__DATA FOR REVIEW__:
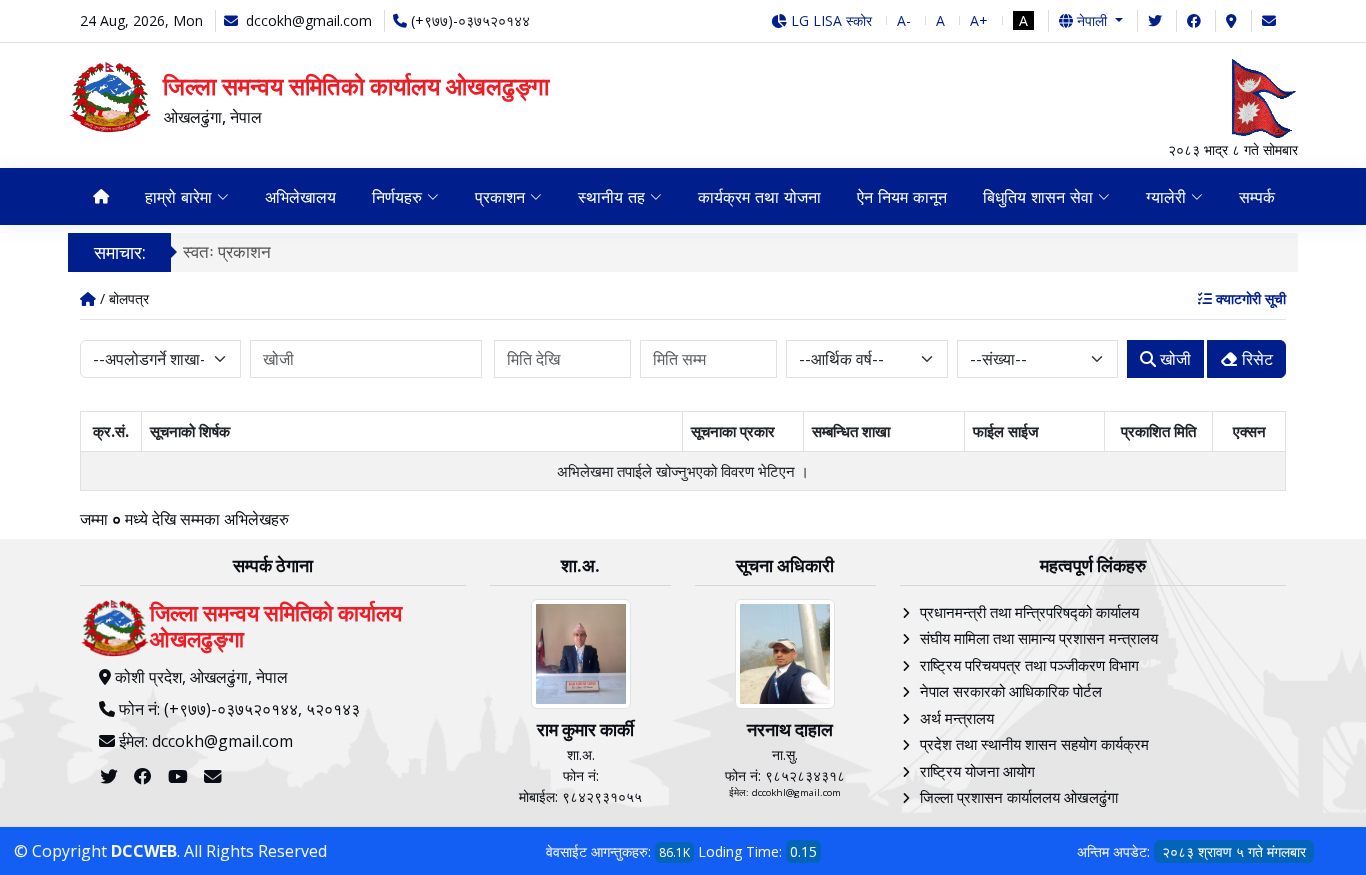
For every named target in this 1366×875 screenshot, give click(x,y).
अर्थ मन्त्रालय (957, 718)
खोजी (1173, 359)
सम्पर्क (1257, 197)
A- (904, 20)
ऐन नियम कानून (902, 197)
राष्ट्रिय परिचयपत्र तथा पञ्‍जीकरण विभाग (1029, 665)
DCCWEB (144, 851)
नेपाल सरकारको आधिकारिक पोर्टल (1011, 691)
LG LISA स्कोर (829, 20)
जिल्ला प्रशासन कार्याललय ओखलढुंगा (1019, 797)
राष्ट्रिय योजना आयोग (977, 771)
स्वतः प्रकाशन (227, 251)
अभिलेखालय (300, 197)
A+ (979, 20)
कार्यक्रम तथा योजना (759, 197)
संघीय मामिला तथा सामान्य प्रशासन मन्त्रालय (1039, 638)
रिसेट (1255, 359)
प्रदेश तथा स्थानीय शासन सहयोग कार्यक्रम (1034, 744)
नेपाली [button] (1092, 20)
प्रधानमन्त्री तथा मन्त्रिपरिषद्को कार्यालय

__EXERCISE__: Everything from the line with "प्रदेश तथा स्थानीय" to the end of the listing above is to be set down exactly, both ends included.

__SOLVED EXERCISE__:
प्रदेश तथा स्थानीय शासन सहयोग कार्यक्रम (1034, 744)
नेपाली [button] (1092, 20)
प्रधानमन्त्री तथा मन्त्रिपरिषद्को कार्यालय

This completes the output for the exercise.